We consider the $n\times n$ matrix $CV_p := Diag(p_1,\cdots ,p_n) - \mathbf{p}\mathbf{p}^T$.
Let also $Y$ be a random variable such that for all $i \in \{1, \cdots, n\}$, $\mathbb{P}[Y = i] = p_i$. Let us denote by $X$ the dummy-variable encoding of $Y$, that is, $X_i := \delta_{Y,i}$.
Then $CV_p$ is the covariance matrix of $X$: indeed, if $i,j \in \{1,\cdots,n\}$, $\mathbb{E}[(\delta_{Y,i} - \mathbb{E}[\delta_{Y,i}] )(\delta_{Y,j} - \mathbb{E}[\delta_{Y,j}])]$ equals $p_i(1-p_i)$ if $i=j$ and $-p_ip_j$ if $i \neq j$.
Indeed, $\mathbb{E}[\delta_{Y,i}] = p_i$, and
$\mathbb{E}[(\delta_{Y,i} - \mathbb{E}[\delta_{Y,i}] )(\delta_{Y,j} - \mathbb{E}[\delta_{Y,j}])]\\ = \mathbb{E}[(\delta_{Y,i} - p_i )(\delta_{Y,j} - p_j)]\\ = \mathbb{E}[\delta_{Y,i}\delta_{Y,j}] - p_ip_j - p_jp_i + p_ip_j\\ = \mathbb{E}[\delta_{Y,i}\delta_{Y,j}] - p_ip_j.$
Now, if $i=j$, $\mathbb{E}[\delta_{Y,i}\delta_{Y,j}] = \mathbb{E}[\delta_{Y,i}] = p_i$, so we get $\mathbb{E}[(\delta_{Y,i} - \mathbb{E}[\delta_{Y,i}] )(\delta_{Y,j} - \mathbb{E}[\delta_{Y,j}])] = \mathbb{E}[\delta_{Y,i}\delta_{Y,j}] - p_ip_j = p_i(1-p_i)$.

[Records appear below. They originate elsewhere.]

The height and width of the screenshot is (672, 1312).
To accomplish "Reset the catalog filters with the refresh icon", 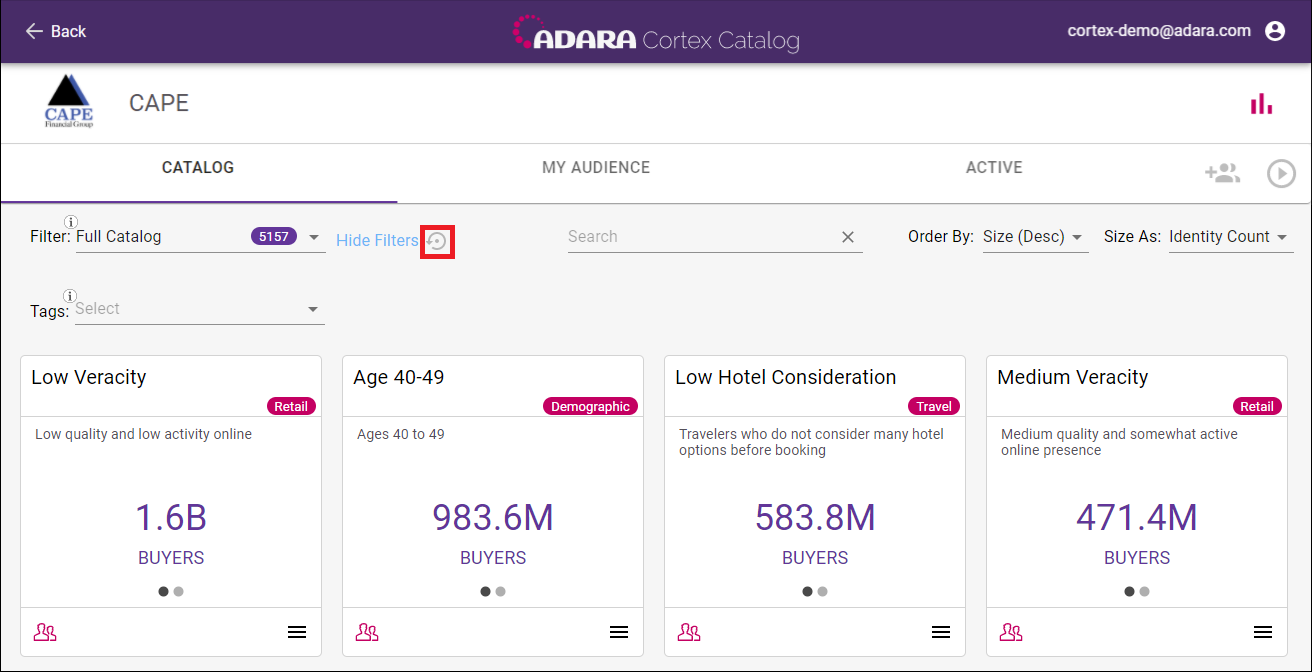I will coord(437,240).
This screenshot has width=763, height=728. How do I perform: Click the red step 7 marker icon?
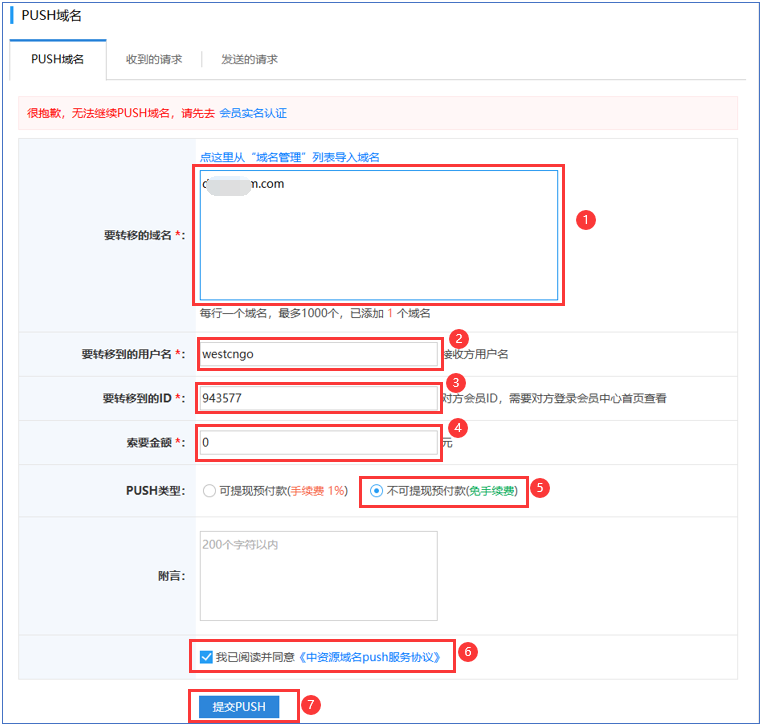[311, 705]
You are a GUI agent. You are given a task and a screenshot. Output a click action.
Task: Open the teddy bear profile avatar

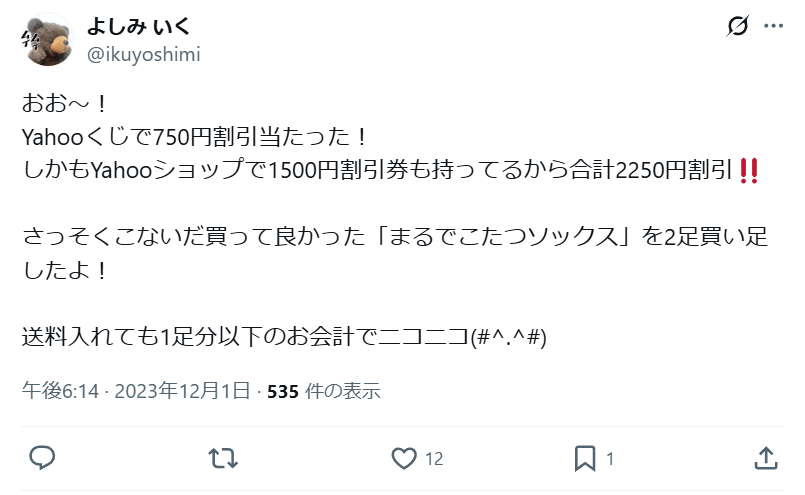tap(47, 40)
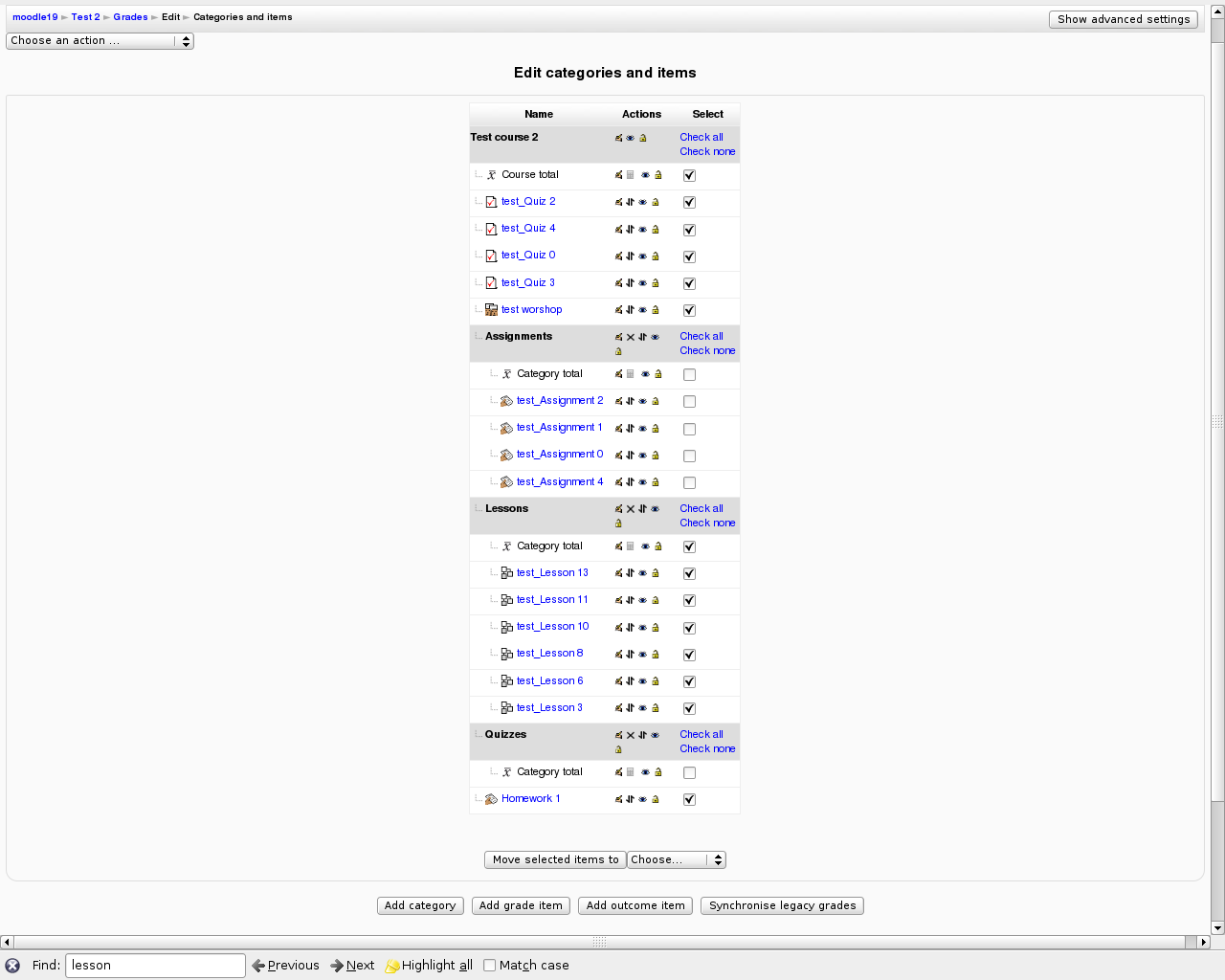Enable the Match case checkbox

coord(490,966)
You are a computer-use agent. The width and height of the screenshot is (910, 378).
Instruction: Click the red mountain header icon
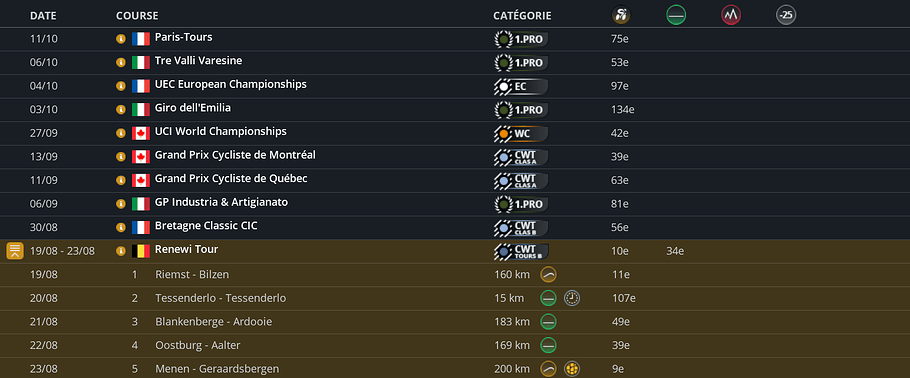731,16
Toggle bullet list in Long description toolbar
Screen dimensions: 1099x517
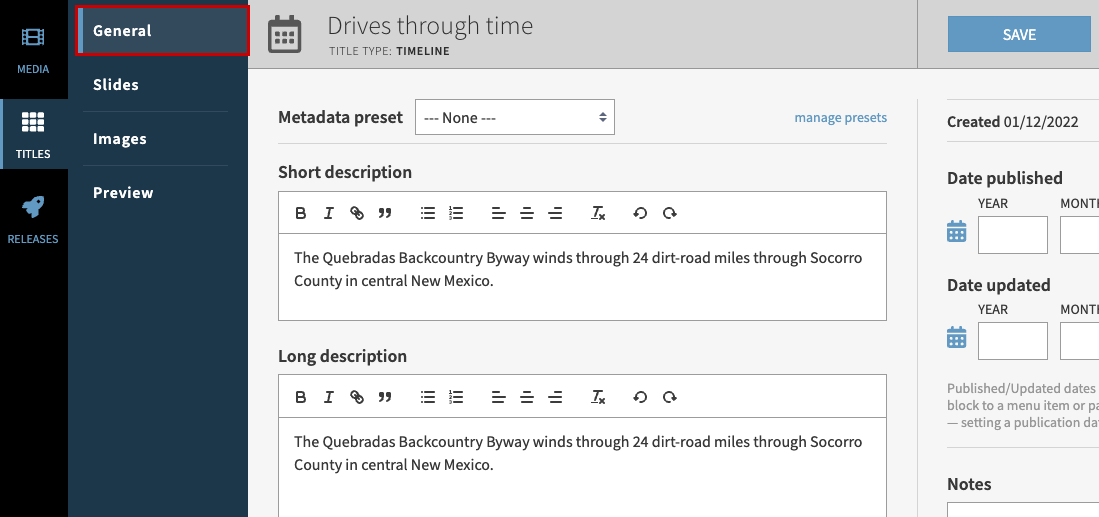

And if $i\neq j$, $\delta_{Y,i}\delta_{Y,j} = 0$, so $\mathbb{E}[(\delta_{Y,i} - \mathbb{E}[\delta_{Y,i}] )(\delta_{Y,j} - \mathbb{E}[\delta_{Y,j}])] = \mathbb{E}[\delta_{Y,i}\delta_{Y,j}] - p_ip_j = -p_ip_j$.
Is it possible to provide explicit (in terms of the $p_i$'s) and beautiful formulae for the spectrum of $CV_p$? Of an orthogonal diagonalization matrix?
This is an instance of a generally intractable problem (see here and here). Numerically, we can make some use of the structure of the matrix in order to quickly find eigenvalues using the BNS algorithm, as is explained here.
A few things that can be said about $CV_p$: $CV_p$ has rank $n-1$ as long as all $p_i$ are non-zero (more generally, the rank is equal to the size of the support of the distribution of $Y$). Its kernel is spanned by the vector $(1,1,\dots,1)$.
One strategy that might yield some insight is looking at the similar matrix $M = W^*C_pW$, where $W$ denotes the DFT matrix. The fact that the first column of $W$ spans the kernel means that the first row and column of $M$ will be zero. Empirically, there seems to be some kind of structure in the entries of the resulting matrix (for instance, repeated entries along the diagonal).